High-performance text mining procedures
Only available in the high-performance mode.
- Processes in a symmetric multiprocessing (SMP) mode, taking advantage of multicore processers on an enabled SAS server – decreasing processing times for compute-intensive tasks such as text parsing and singular value decomposition (SVD) generation.
- High-performance text parsing includes automated part-of-speech and noun group detection, entity and multiword term identification, stemming and synonym detection.
- Term and frequency weighting can be configured from default settings.
- High-performance SVD transformation reduces the document collection to a numeric, structured representation. SVD transformation output can be used as input into high-performance data mining nodes or any other analysis.
- High-performance, target-based weighting is available for more accurate categorical target estimates.
- Graphical and tabular output assesses terms and their distributions within a collection.
- Large-scale text data scoring enabled.
Term profiling
- Enables you to describe and predict a target variable based on the detailed terms.
- When the target variable is time, the Profile node illustrates the trends of terms over the selected time period, helping you visibly assess emerging and declining terms.
- Clarify which terms are more meaningful to one another.
- Visually assess emerging or declining terms over time, including how terms are changing in relation to one another.
- Results and graphs are interactively linked for easy exploration.
Automatic Boolean rule generation
- Simplify taxonomy development and automatically generate Boolean rules.
- Resulting rules can be used to directly categorize documents based on rule matches.
- Allows rules to also be exported as Boolean rules – and used as a starter rule set for SAS Enterprise Content Categorization.
- Includes graphical output to compare rules between training and validation data.
- Enables active learning by:
- Providing automated, machine-generated suggestions of categories and topics that can be recharacterized by the user.
- Modifying the target assigned to the rules, and when rules are regenerated based on these user-defined modifications, the model is updated.
User-friendly, flexible interface
- Merge topics to simplify similar results.
- Use topic displays to show document terms/all terms, highlighting why a document was assigned to a particular topic.
- Use view mode to illustrate just the terms in a single document or within a topic, or to sort text documents.

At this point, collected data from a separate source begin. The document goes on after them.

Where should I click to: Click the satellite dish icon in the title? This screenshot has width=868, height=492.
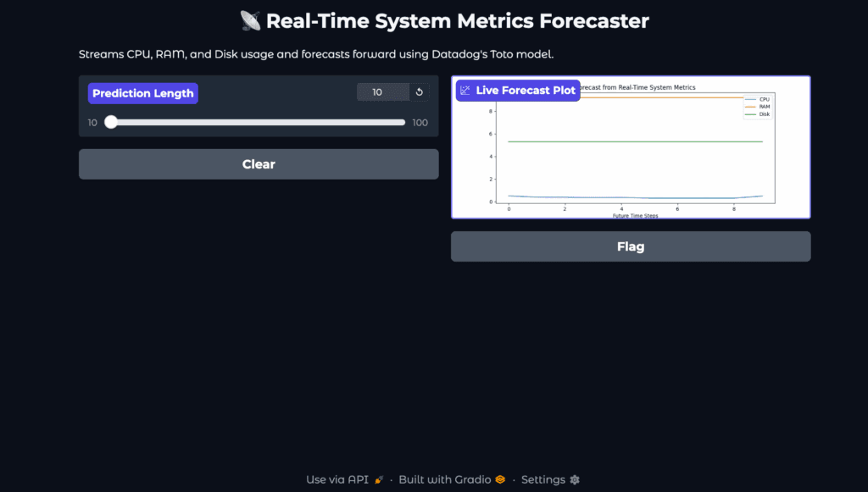coord(250,20)
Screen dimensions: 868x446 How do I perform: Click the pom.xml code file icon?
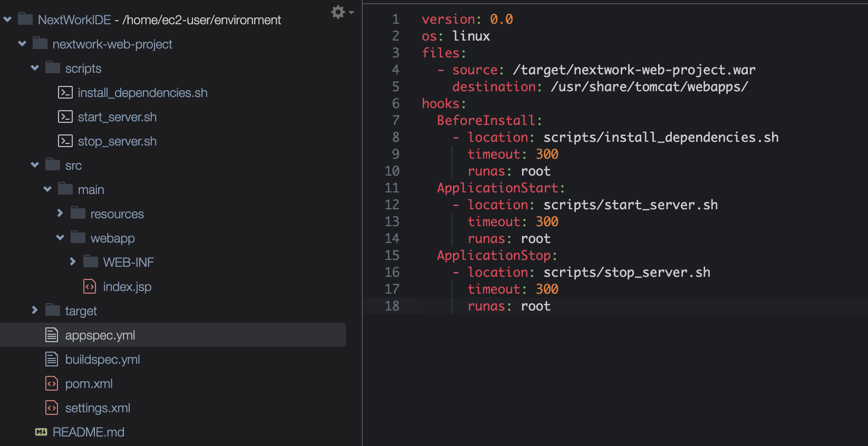pyautogui.click(x=52, y=384)
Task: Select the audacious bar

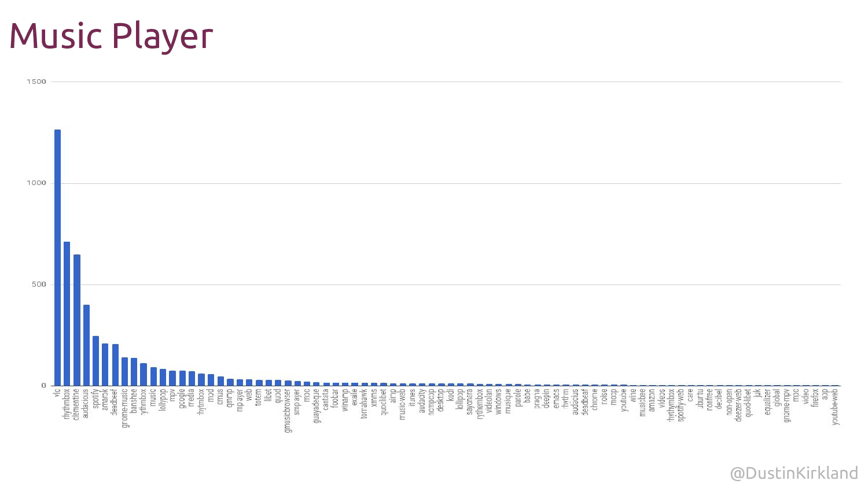Action: [x=86, y=345]
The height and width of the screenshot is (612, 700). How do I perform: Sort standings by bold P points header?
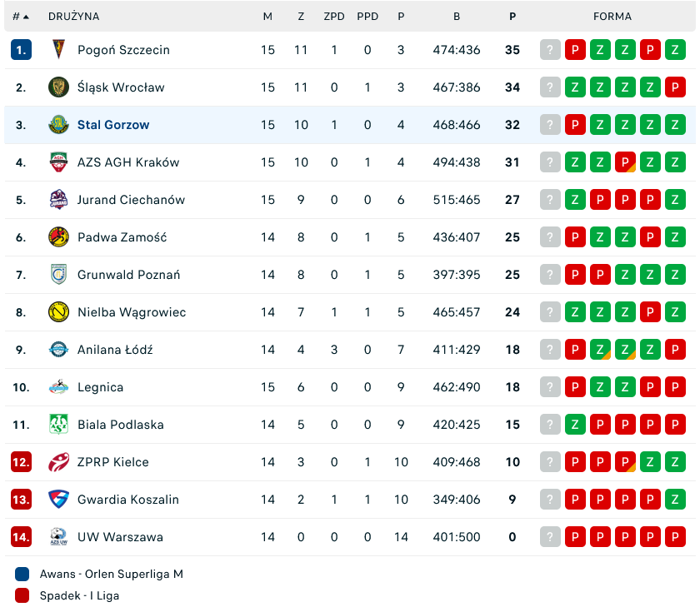tap(513, 17)
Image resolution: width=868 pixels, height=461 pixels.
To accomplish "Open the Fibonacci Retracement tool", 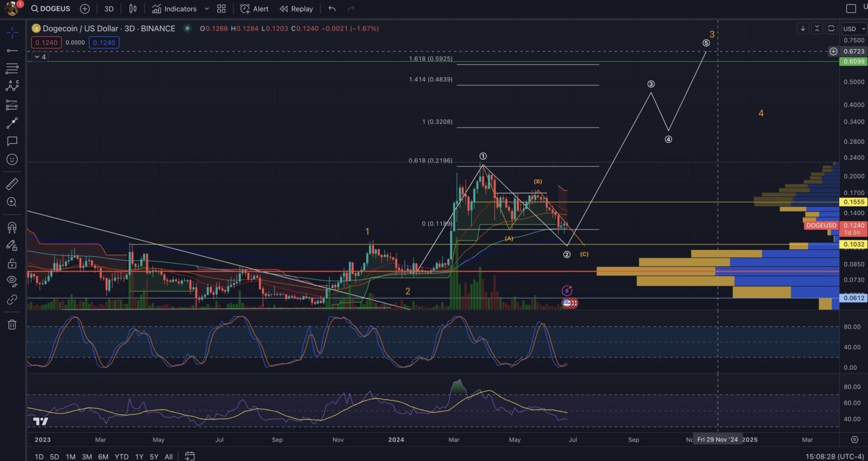I will [12, 67].
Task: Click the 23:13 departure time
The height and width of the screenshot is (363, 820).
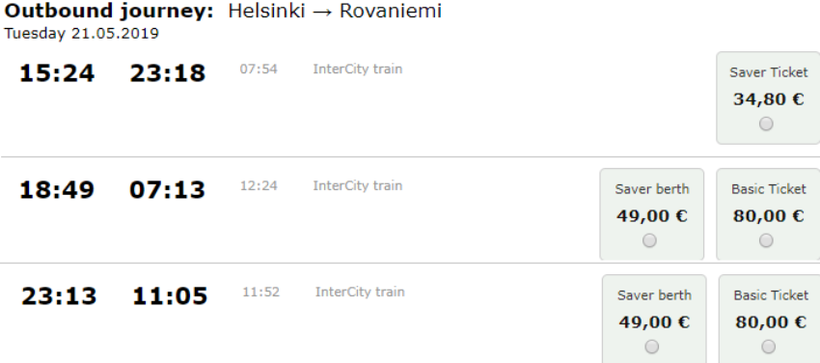Action: (x=59, y=296)
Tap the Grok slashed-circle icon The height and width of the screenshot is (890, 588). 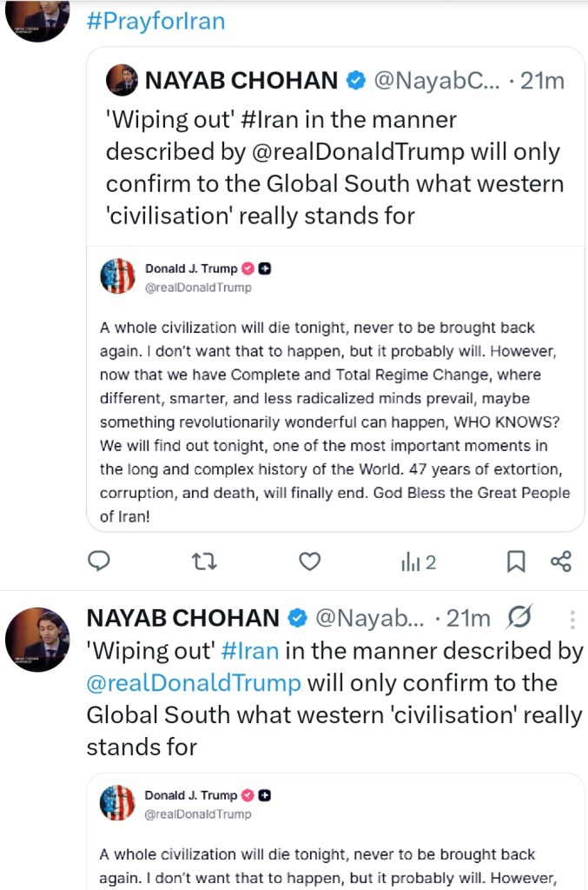coord(519,618)
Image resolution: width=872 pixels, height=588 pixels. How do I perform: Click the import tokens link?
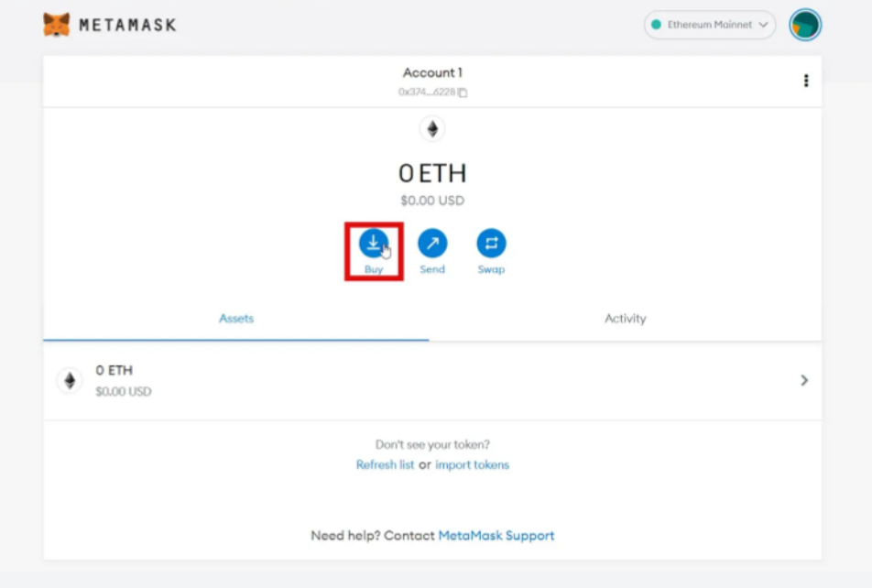tap(472, 464)
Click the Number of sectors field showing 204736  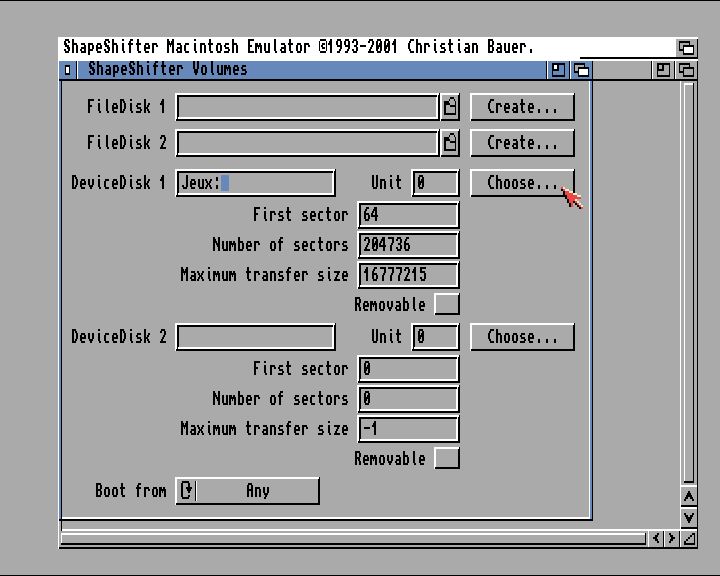pyautogui.click(x=408, y=245)
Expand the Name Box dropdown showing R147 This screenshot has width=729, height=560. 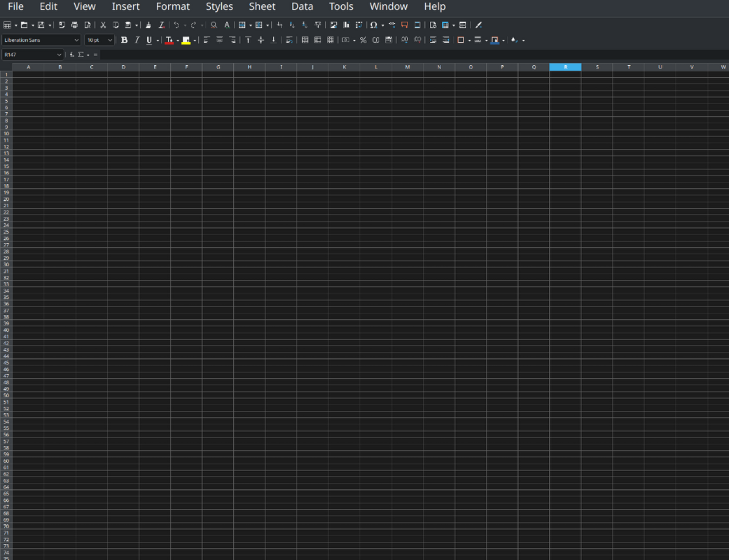(x=60, y=55)
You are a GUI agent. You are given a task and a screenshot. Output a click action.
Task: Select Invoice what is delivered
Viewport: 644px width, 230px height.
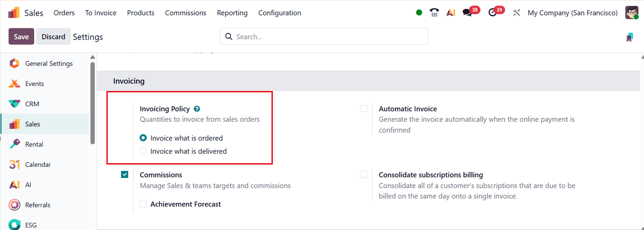[143, 151]
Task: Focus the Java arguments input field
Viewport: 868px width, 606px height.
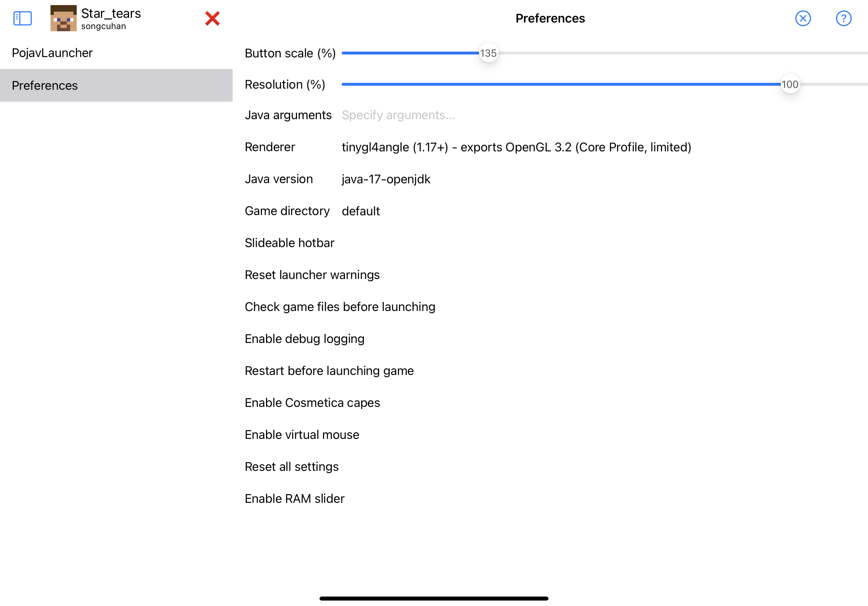Action: tap(604, 115)

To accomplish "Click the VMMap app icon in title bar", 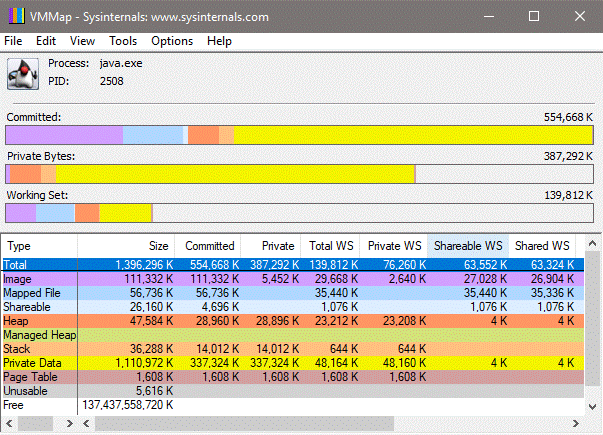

- Obtain document-level sentiment insights with an AFFIN sentiment list available as a sample data set with more than 2,000 terms and pre-assigned polarity weights.
- Modify, save and share process-flow diagrams of text mining analysis.
- Add tables and replace tables (from previous efforts) to nodes for more control over table imports.
- Extend text nodes further by customizing algorithms or declaring new, user-written business rules for predictive modeling, clustering, visualization and reporting – deployable as SAS score code.
- Determine which document languages to include in further processing. Conforms to accessibility standards for the Windows platform. Accessibility features relate to standards for electronic information technology that were adopted by the US government under Section 508 of the US Rehabilitation Act of 1973.
Integrated document filtering
- Employ sophisticated dimension reduction techniques that enable advanced filtering through weighting, integrated spell checking and transformation of qualitative data into compact formats.
- Create synonym data sets and import previously defined synonyms into the text filter node to improve reusability of existing assets.
Visual analysis of results
- Use the concept link diagram to analyze results visually and to effectively explore the relationships between terms.
- Use interactive diagrams to communicate results to key stakeholders:
- Employ diagrams that cluster results, derive topic assessments and link associations among terms.
- Use success graph and linked document rules table to explore generated Boolean rules.
Flexible options
- Define your own multiword terms (phrases such as "drag and drop").
- Choose from one of 18 pre-specified entity definitions for address, company, date, phone number, SSN, time and others to ensure extraction from input content.
- Create your own custom entities to be extracted from text inputs, including a list of pre-defined entities (such as defined districts or product codes) using the SAS Concept Creation for SAS Text Miner add-on.
Interactive text importing interface
- Lets you dynamically create data sets from files contained in a directory or crawled from the web.
- Gives access to numerous forms of textual data, including PDFs, Microsoft Word, extended ASCII text, HTML, Microsoft Office formats, spreadsheets, presentations, email and database formats.
- Extracts, transforms and loads textual data into a SAS data set for mining.
- Accepts even potentially proprietary formats, converts the formats, and filters or extracts the text from the files, placing a copy in a plain file and referencing the data to SAS.
- Identifies each document's language and transcodes it to the session encoding format.
Native support for multiple languages
- Supports Arabic, Chinese, Czech, Danish, Dutch, English, Finnish, French, German, Greek, Hebrew, Hungarian, Indonesian, Italian, Japanese, Korean, Norwegian, Polish, Portuguese, Romanian, Russian, Slovak, Spanish, Swedish, Thai, Turkish and Vietnamese. Includes dialects for Simplified and Traditional Chinese, Parisian and Canadian French, Old and New World German, Nynorsk and Bokmål Norwegian, Portuguese for Portugal and Brazil, and Spanish for South America and Spain.
- You can select which languages to include based on a pre-defined input variable.